- **REQUIREMENT**:
Provide nothing except how many lines of the data contain the word "next".

- **ENTRIES SHOWN**:
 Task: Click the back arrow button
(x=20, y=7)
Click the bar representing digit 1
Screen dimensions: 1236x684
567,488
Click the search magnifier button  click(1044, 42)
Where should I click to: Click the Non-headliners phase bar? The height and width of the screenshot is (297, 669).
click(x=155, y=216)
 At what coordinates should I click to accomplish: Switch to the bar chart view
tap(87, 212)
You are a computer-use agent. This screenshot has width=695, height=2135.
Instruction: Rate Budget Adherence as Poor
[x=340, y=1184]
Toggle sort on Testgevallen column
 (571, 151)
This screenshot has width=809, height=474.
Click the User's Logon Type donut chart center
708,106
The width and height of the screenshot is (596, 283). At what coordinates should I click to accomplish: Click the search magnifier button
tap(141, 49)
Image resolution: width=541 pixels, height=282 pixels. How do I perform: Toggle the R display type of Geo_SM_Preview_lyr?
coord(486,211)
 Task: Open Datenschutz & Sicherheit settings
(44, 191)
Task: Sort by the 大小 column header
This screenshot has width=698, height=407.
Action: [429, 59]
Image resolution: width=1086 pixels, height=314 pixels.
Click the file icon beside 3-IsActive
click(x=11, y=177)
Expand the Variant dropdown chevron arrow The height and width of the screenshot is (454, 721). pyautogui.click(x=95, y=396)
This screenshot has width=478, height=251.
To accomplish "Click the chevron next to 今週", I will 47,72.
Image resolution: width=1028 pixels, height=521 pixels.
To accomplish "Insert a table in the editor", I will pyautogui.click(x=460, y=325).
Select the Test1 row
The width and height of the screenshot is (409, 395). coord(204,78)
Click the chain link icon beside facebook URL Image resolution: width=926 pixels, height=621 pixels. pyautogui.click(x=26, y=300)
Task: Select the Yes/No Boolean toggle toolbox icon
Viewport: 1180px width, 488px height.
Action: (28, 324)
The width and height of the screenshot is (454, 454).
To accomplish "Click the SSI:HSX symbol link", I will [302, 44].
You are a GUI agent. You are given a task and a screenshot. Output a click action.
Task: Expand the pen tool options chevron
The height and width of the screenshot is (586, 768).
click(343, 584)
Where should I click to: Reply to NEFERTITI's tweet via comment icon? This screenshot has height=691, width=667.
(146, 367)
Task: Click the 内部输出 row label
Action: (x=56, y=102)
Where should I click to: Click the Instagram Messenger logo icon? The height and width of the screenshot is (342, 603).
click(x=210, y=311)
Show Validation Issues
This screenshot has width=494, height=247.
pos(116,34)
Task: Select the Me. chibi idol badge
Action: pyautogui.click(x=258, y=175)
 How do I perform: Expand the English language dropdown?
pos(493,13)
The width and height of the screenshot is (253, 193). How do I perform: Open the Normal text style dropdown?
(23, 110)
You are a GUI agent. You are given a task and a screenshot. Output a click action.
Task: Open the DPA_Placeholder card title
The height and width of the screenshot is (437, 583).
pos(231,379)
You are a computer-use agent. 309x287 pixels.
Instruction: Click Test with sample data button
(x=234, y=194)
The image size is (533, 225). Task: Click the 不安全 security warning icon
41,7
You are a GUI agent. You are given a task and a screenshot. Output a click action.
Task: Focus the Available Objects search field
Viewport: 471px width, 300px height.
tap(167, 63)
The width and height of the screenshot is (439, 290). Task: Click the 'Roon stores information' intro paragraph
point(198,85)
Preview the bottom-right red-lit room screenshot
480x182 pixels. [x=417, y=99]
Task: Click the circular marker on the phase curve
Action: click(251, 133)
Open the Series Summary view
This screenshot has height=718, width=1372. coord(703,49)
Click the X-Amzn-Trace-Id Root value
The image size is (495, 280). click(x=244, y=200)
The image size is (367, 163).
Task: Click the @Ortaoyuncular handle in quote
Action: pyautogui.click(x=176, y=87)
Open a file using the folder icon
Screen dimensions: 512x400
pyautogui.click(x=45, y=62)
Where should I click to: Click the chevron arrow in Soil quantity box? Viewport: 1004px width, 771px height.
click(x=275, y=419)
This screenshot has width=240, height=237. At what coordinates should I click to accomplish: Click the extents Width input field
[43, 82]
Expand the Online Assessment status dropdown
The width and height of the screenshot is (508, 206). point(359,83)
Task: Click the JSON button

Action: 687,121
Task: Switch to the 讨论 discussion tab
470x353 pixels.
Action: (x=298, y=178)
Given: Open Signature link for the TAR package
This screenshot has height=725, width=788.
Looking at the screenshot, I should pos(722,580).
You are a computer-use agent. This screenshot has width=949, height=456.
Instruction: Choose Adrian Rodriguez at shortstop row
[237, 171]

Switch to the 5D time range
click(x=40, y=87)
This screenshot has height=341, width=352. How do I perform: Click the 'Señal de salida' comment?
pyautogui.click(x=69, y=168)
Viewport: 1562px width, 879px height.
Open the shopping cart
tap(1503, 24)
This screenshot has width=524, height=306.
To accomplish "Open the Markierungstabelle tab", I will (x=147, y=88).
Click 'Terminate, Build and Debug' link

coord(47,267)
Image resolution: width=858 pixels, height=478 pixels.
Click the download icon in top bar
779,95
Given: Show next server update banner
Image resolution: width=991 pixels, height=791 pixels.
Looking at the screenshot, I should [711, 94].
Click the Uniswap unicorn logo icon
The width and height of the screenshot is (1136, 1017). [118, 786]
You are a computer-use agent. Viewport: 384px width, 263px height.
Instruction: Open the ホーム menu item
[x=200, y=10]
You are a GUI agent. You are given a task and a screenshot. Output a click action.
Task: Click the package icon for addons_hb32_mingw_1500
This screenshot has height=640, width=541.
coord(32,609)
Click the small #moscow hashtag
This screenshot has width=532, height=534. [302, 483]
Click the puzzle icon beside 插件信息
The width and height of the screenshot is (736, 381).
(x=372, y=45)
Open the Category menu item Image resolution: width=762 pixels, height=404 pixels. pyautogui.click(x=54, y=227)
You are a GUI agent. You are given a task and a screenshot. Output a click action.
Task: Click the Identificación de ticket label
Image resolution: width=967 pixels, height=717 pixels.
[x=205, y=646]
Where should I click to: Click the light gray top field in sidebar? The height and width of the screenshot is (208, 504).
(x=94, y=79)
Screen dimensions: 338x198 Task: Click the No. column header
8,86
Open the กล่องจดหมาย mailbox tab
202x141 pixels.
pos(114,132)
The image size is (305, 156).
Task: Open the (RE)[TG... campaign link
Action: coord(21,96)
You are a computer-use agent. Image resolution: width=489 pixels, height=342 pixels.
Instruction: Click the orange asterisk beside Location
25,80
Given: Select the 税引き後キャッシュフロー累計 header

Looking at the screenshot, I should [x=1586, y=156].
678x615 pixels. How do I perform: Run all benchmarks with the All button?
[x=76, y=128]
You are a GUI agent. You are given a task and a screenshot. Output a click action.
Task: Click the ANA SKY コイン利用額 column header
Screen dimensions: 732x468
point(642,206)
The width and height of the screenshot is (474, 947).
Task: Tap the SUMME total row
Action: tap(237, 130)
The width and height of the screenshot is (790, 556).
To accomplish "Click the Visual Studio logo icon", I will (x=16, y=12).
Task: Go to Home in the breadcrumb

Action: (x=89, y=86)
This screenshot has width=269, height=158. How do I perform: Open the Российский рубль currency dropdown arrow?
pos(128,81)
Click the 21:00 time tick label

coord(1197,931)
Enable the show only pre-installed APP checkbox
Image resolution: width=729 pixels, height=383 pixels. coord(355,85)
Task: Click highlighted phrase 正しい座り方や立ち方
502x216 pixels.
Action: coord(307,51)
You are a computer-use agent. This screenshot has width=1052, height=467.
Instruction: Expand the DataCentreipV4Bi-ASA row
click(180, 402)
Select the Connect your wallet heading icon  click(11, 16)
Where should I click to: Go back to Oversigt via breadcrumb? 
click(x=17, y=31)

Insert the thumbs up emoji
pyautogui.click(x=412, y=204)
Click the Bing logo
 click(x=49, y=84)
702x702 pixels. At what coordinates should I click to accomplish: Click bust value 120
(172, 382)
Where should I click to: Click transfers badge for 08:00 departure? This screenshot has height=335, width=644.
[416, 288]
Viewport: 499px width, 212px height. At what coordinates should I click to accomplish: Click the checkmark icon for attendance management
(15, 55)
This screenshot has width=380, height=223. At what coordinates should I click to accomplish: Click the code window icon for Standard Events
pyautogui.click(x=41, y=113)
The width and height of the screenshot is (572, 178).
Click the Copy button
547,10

- **RESPONSE BELOW**:
2